Ori-Ab-003

Radionuclides such as Rhenium‐188 (Re188) hold promise for treating metastatic cancers due to their cytotoxic effects and potential to stimulate systemic anti‐tumor immunity. However, mononuclear phagocyte system‐mediated clearance of liposome encapsulated Re188 (Lipo‐Re188) limits its tumor delivery. This study aimed to enhance the therapeutic effect of Lipo‐Re188 against lung metastases through macrophage depletion and immune checkpoint blockade. A lung metastatic colon cancer model was established via intravenous injection of CT26‐luciferase cells and then treated with Lipo‐Re188 (11.1 MBq, 30% of MTD), liposomal clodronate (Lipo‐clod) for macrophage depletion, and/or anti‐PD‐L1 antibody. Tumor progression was monitored by bioluminescence imaging, and radionuclide biodistribution was assessed at 1, 24, and 48 h post‐injection. Flow cytometry was used to assess immune cell populations in the spleen and tumor microenvironment (TME). Cytokine levels were measured using a bead‐based multiplex assay and analyzed by flow cytometry. Macrophage depletion significantly enhanced tumor accumulation of Lipo‐Re188 while reducing hepatic uptake and prolonging survival.

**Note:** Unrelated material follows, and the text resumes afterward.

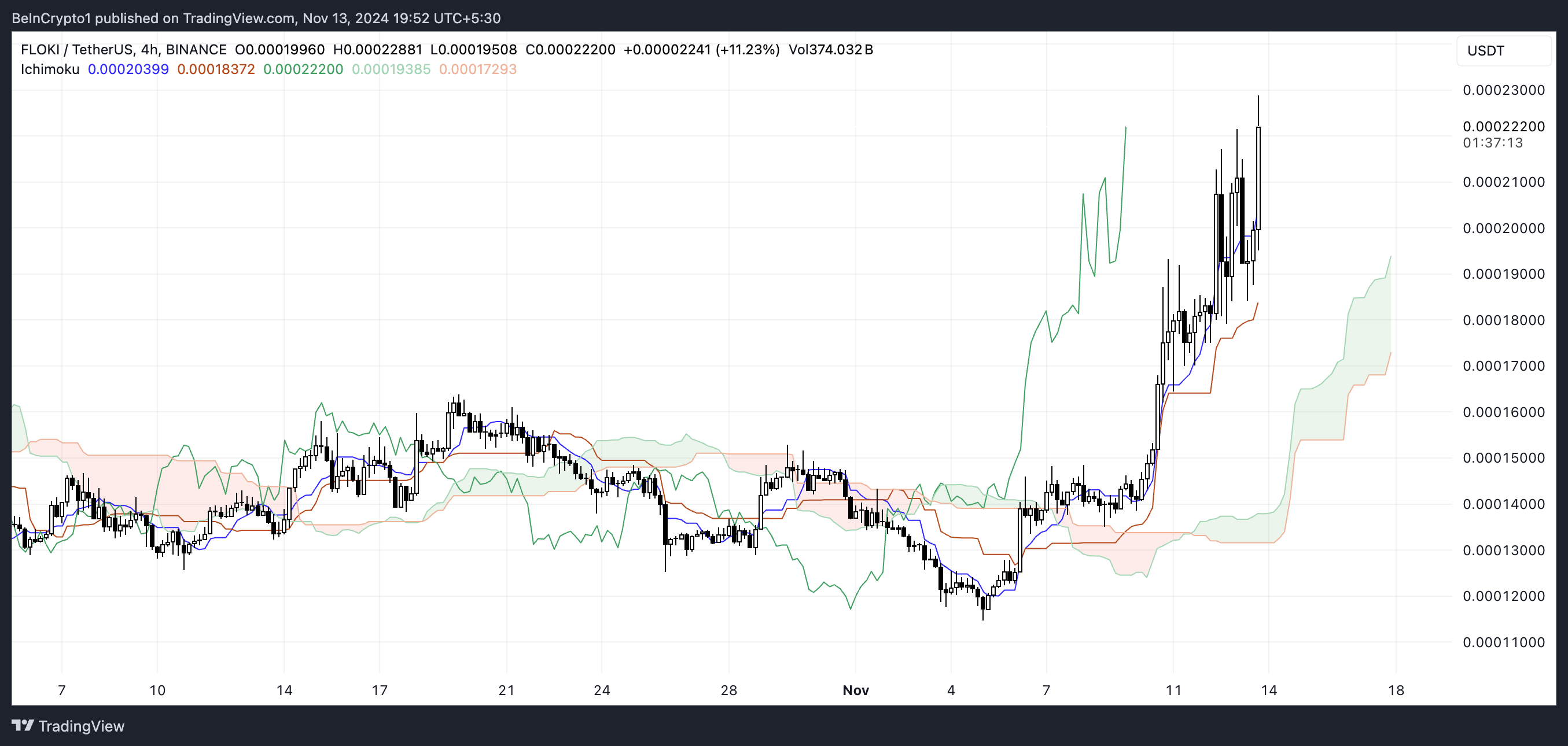The height and width of the screenshot is (746, 1568).
Task: Click the current price label 0.00022200
Action: click(x=1503, y=127)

The combination of Lipo‐clod and Lipo‐Re188 promoted B cells, restored functional T cells, and suppressed MDSC in both spleen and TME. Notably, IL‐1α and GM‐CSF levels were significantly elevated in the combination group. Triple therapy with Lipo‐clod, Lipo‐Re188, and anti‐PD‐L1 provided the greatest survival benefit, highest intratumoral B cell accumulation, and lowest interstitial macrophage levels, with no significant biological toxicity. Our study reveals that triple therapy overcomes immunosuppressive feedback and promotes a tumor‐suppressive microenvironment. These findings support a rational combination strategy integrating radiopharmaceutical therapy with immune modulation for metastatic cancer treatment.